闫李侠1，黄至澄1，徐黔宁1，陈保文2，王国治2

(1、台州市第一人民医院，浙江台州 318020；2、中国药品生物制品检定所 100050)

目的分析54株分枝杆菌国际参考株16S rRNA序列，为临床分离株的鉴定提供参考。方法用16S rRNA序列分析法对54株分枝杆菌国际参考株进行分析，构建系统发育树，计算相似性百分比。结果除11株(共9种4组)分枝杆菌，即产鼻疽分枝杆菌与塞内加尔分枝杆菌；溃疡分枝杆菌与海分枝杆菌；堪萨斯与胃分枝杆菌；3株结核分枝杆菌与田鼠分枝杆菌、非洲分枝杆菌16S rRNA基因序列完全相同无法相互鉴别，其它41株(共41种)分枝杆菌菌种间16S rRNA均不相同可以得到很好的鉴别。结论16S rRNA基因序列分析是一种很好的鉴定分枝杆菌的方法，国际参考株16S rRNA基因序列的研究弥补了基因数据库的不足。

分枝杆菌；16S rRNA；序列分析

rRNA基因被称为细菌的“活化石”，是目前细菌系统发育分类与鉴定的最常用靶基因。rRNA基因存在染色体上，包括长约1.6kb的16S，3.3kb的23S，0.12kb的5S基因。由于16S rRNA基因的长度适中，并且高变区序列具有细菌属、种的特征，因而16S rRNA基因的序列测定已作为细菌分类和鉴定的“金标准”[1]。但16S rRNA基因序列分析定要想成为一种临床检测的常规方法，还需要一个强大的质控序列数据库[2，3]；而目前的数据库还不够完善，甚至数据库的有些信息是错误的[4]，这在一定程度上限制了分子鉴定技术的临床应用性。分枝杆菌国际参考株为国内外分枝杆菌研究的标准对照株，起实验质量控制作用。但到目前为止尚无54株国际参考株16S rRNA基因的系统研究报道。本研究的目的在于分析54株国际参考株16S rRNA基因序列以补充基因库中尚未公布的部分分枝杆菌基因，为实现16S rRNA基因分析方法的常规性提供了重要的基础条件。

1 材料与方法

1.1 材料

1.1.1 实验菌株：实验所用国际参考菌株54株均由ATCC引进并在中国医学细菌保藏管理中心保藏。

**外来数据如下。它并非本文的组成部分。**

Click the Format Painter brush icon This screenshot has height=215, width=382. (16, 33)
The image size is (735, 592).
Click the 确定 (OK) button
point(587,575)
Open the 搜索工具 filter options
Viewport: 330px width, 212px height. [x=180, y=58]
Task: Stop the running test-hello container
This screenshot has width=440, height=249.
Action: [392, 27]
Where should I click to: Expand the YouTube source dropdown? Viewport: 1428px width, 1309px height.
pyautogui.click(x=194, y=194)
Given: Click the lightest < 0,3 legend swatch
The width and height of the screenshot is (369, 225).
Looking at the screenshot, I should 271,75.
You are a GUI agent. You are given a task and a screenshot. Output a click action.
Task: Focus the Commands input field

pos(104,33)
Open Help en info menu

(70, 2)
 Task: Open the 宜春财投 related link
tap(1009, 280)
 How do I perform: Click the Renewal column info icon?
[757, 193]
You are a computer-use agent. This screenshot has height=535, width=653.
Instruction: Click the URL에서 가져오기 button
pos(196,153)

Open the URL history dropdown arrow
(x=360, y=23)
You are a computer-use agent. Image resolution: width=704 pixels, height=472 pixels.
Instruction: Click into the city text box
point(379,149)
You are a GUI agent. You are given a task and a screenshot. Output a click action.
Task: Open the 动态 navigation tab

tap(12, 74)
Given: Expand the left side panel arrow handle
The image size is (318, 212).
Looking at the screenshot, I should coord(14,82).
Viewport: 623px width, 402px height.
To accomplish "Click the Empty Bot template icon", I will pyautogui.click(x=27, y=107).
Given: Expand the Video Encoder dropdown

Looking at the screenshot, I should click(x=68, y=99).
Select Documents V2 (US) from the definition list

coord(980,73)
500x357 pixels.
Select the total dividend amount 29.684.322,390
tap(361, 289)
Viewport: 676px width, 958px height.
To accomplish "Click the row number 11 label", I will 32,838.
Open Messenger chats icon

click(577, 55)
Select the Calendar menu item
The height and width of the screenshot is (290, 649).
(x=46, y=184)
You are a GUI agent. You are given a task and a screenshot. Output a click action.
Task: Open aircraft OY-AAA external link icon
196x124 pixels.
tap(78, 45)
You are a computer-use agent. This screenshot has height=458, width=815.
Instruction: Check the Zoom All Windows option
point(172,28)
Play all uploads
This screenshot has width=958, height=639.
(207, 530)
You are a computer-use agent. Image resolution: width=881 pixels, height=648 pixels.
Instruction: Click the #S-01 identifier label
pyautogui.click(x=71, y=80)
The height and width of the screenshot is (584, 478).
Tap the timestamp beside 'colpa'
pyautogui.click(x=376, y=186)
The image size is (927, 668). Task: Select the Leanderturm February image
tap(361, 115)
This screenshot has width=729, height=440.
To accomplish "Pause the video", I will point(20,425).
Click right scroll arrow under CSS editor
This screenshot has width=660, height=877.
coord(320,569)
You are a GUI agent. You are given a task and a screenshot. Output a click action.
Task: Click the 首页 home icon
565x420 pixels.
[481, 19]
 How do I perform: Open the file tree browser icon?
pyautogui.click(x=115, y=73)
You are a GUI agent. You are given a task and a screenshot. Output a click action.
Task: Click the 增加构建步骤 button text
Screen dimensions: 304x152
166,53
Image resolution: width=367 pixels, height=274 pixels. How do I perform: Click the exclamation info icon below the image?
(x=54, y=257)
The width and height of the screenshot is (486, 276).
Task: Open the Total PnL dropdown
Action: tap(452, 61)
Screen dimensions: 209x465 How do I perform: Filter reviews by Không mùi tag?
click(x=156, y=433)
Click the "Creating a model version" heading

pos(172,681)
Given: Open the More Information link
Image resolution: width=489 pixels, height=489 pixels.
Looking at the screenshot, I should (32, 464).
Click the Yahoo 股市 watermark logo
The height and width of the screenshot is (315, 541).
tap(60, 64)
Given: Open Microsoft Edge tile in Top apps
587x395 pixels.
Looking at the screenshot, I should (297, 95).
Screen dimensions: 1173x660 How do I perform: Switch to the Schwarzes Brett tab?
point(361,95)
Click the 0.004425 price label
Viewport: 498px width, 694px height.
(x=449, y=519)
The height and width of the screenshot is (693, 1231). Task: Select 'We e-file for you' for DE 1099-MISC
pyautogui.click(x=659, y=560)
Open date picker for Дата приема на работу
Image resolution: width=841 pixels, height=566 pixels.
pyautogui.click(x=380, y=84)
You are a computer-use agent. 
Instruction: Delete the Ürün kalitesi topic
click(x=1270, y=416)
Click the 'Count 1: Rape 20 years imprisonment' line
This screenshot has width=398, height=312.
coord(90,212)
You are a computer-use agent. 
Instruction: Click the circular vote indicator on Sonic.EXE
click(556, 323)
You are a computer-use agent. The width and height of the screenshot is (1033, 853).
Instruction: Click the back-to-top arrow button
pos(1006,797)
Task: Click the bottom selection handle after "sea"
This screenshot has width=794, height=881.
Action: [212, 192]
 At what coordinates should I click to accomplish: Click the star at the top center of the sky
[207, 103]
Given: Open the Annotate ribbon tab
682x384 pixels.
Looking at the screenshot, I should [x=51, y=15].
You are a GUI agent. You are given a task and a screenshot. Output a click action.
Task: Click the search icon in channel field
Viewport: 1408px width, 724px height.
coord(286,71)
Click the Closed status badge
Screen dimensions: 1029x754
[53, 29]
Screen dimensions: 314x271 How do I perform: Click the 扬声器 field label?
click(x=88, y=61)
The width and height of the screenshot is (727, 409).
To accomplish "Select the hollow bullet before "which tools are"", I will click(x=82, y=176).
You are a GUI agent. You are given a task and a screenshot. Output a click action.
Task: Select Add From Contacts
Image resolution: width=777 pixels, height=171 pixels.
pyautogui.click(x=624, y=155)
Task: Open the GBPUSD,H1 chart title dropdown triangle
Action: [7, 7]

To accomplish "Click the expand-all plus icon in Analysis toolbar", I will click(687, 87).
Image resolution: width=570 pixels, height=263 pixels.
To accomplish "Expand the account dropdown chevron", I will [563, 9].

1.1.2 PCR引物和测序引物：上游引物(位于分枝杆菌 16Sr RNA 基因的 62～85 位核苷酸)：5′-CAC ATG CAA GTC GAA CGG AAA GG-3′下游引物(位于分枝杆菌 16S rRNA 基因 626～647位核苷酸)：5′-GCC CGT ATC GCC CGC ACG CT-3′。上下游引物扩增16S rRNA基因5′端～585bp片段，测序引物与扩增引物相同。引物均由上海英俊生物工程有限公司合成。

1.2 方法

1.2.1 DNA制备 将实验菌株接种于改良罗氏培养基斜面上，慢生长分枝杆菌37℃或28℃培养2～3周，快生长分枝杆菌培养5～7d。将培养物混悬于1ml 0.9%生理盐水中，12000r/min离心5min弃上清，加入 200μl TE 缓冲液，100℃煮沸 15min，12000 r/min4℃离心20min，取含有DNA的上清液置于另一灭菌EP管中于－20℃保存备用。

1.2.2 PCR扩增 在50μl反应体系内PCR扩增，10×PCR buffer 5μl，上游引物和下游引物终浓度各0.2μmol/L，4 ×dNTP 终 浓 度 各 为 0.2mmol/L，rTaq DNA聚合酶2U，DNA模板10～15ng，加双蒸水至50μl。94℃预变性 5min，扩增条件 94℃ 1min，64℃1 min，72℃ 1min，共 30 个循环，72℃延伸 7min。

1.2.3 DNA纯化与测序 使用Takara公司生产的DV805A纯化试剂盒回收纯化目的DNA、所有DNA样品送上海生工生物工程公司做上、下游测序并将双向结果拼接后得到最准确序列。

1.2.4 核苷酸序列分析 对所测定序列用Clustalx 1.83软件进行同源性多序列比对，并用邻位相连法(Neighbour Joining,N-J法)绘制16S rRNA基因序列聚类分析树状谱，使用DNAStar的MegAlign软件计算相似性百分比。

2 结果

2.1 54株分枝杆菌参考株16S rRNA基因PCR扩增：成功完成54株分枝杆菌的16S rRNA基因PCR扩增，均得到一约585bp的16S rRNA 5′端DNA片段，与目的条带大小相符，见图1。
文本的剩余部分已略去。